I didn't mean to marinate this pr in "in review". I'm going to approve it, and we should merge it and take advantage of all the improvements listed.
I'm struggling with the fact the dataverse page still would not load under silent challenges, unless the browser already has a valid challenge session from another window. This cannot be addressed from inside this javascript, I'm pretty positive, meaning that it's outside of the scope of this pr. (And the javascript is now working consistently with a valid challenge session, which was not the case previously).
I was able to take it one step further:
With the current recommended setup, if the browser has not yet answered the challenge in another window, it fails to retrieve the widgets.js itself (for whatever reason), and then nothing happens. But if I put the javascript fragment itself someplace challenge-free, the browsers gets it and actually tries to load the page, and then fails with the "Max challenge attempts". I.e., in this case it does actually retrieve the challenge.js javascript and makes an honest effort to respond to it. ... Which makes me think that there may in fact be a way to figure out why it's failing, and address it, by tweaking the behavior of the page on the dataverse end.

<?xml version="1.0" encoding="UTF-8"?><!DOCTYPE html PUBLIC "-//W3C//DTD XHTML 1.0 Strict//EN" "http://www.w3.org/TR/xhtml1/DTD/xhtml1-strict.dtd">
<html xmlns="http://www.w3.org/1999/xhtml" lang="en">
  <head>
    widgets test
  </head>
  <body>
    <h2>Widgets Test</h2>

    <script id="dataverse-widget-js" src="https://dataverse.harvard.edu/api/resources/js/widgets.js?alias=king&amp;dvUrl=https://dataverse.harvard.edu&amp;widgetScope=king&amp;widget=iframe&amp;heightPx=500"></script>
  </body>
</html>

FWIW: AWS does have Javascript you can add to respond to challenges triggered by fetches that your JavaScript does. There may be a little bit of chicken and egg if we don't want to require pasting their code into the host page, but I think that could be avoided by hosting widget.js itself elsewhere. If it isn't possible to just tweak the WAF challenge rules to avoid the issue we could look into this.

The widgets.js itself is not a problem. We could put it on a different server off course. But in my experiments I just put it under an exempt location in prod. (as in the static html I posted)

... If it isn't possible to just tweak the WAF challenge rules

Loading the contents of the widget is a GET on dataverse.xhtml, our most crawled and abused page. I've been assuming there is no safe way of tweaking the rules in this case. Did you have a specific solution in mind? We could set up a "secret" alias for the page reserved for the widgets use, but that would only be "safe until discovered".

I'll be happy to experiment with the javascript aws provides. But I'm not sure it's going to help us here. Since the browser is already trying, but failing to respond to the challenge. (will look into this)
My uneducated working theory is that this "Max challenge attempts exceeded" condition is caused by extra server-side redirects.

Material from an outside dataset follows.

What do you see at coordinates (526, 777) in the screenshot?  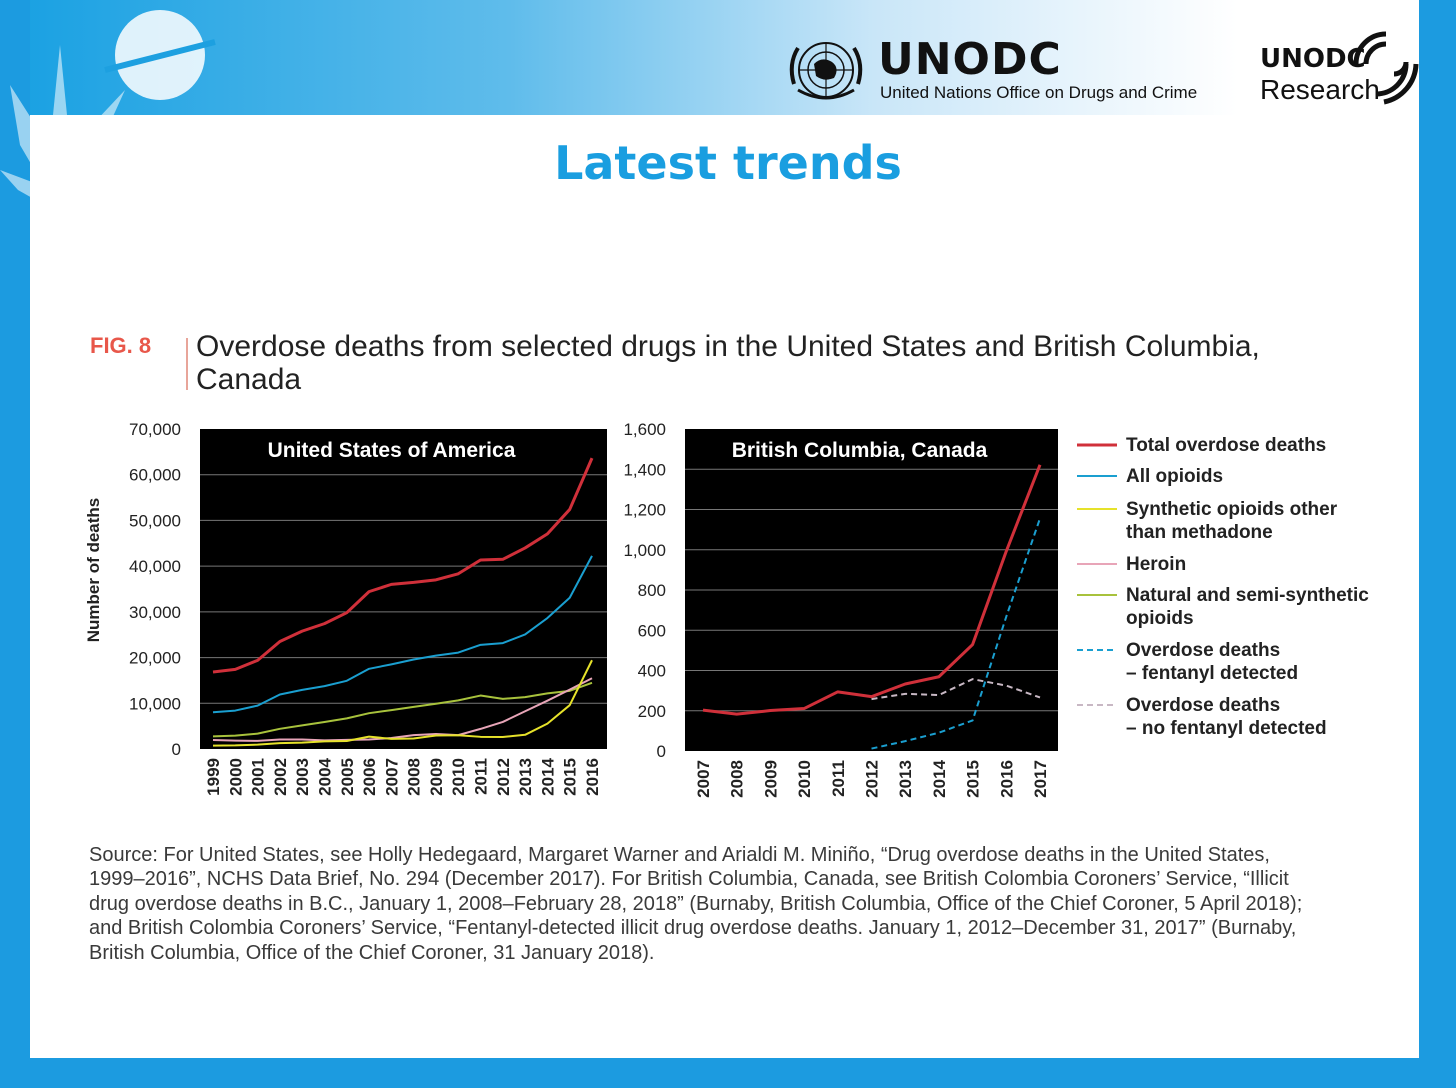 I see `chart-1-x-tick-label: 2013` at bounding box center [526, 777].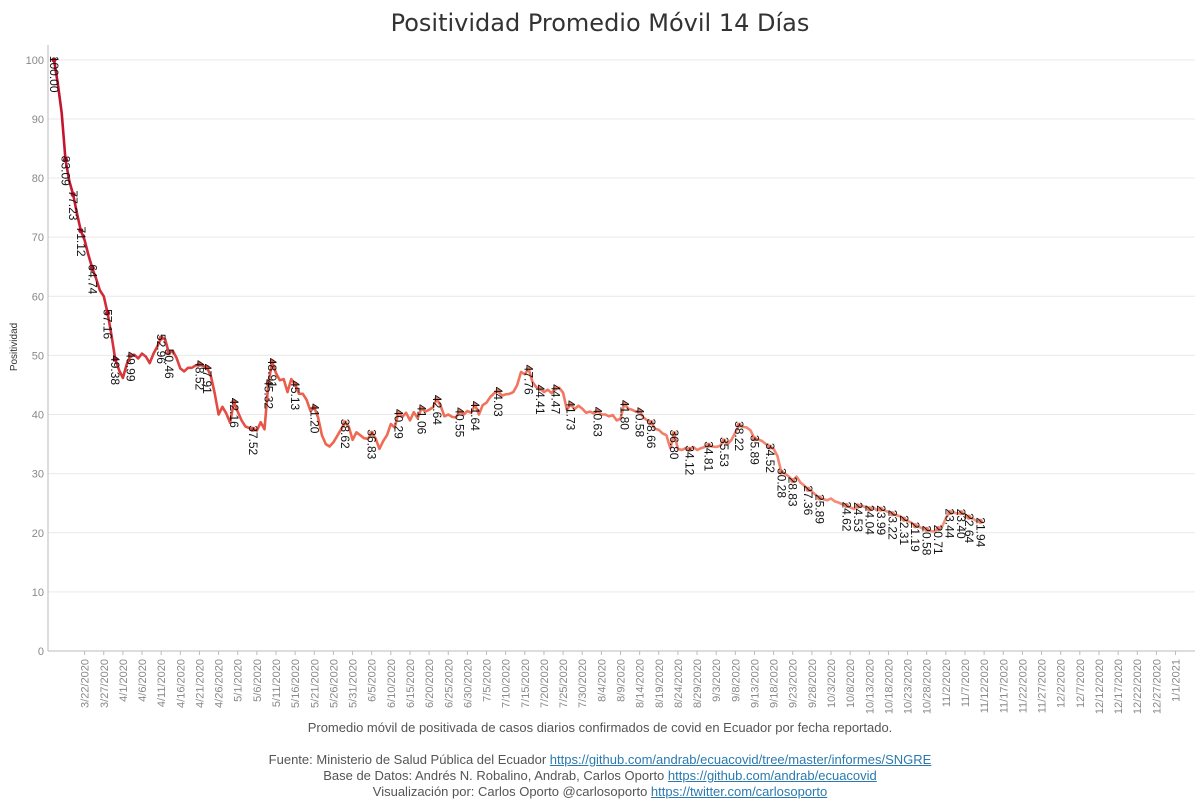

So I'm going to try and see if there are some redirects that the page makes when in widget mode (?) that can be eliminated.

This is not at the top of my stack r/n, but I want to find a solution eventually.

FWIW: I was thinking of this: https://docs.aws.amazon.com/waf/latest/developerguide/waf-js-challenge-api.html Seems like a way to pass the challenge before other page activity tries to access the protected site. Not sure it covers iframe loads, but it does look like it could cover widget.js doing a get of dataverse.xhtml and then writing into the iframe - or something. I haven't done any experimentation.

Cool, I'll experiment with that.

Looks good

FWIW, I've tried to experiment with the AWS-recommended approach.
Set up a static page with the
<script type="text/javascript" src="...our aws challenge url.../challenge.js” defer></script>
in the <head> section.
it looks like I can now insert const token = AwsWafIntegration.getToken(); into widgets.js; but I haven't been able to get it to send the obtained result as the x-aws-waf-token cookie when populating the iframe... So, I guess I do need to rewrite that js to explicitly use the fetch api to read dataverse.xhtml.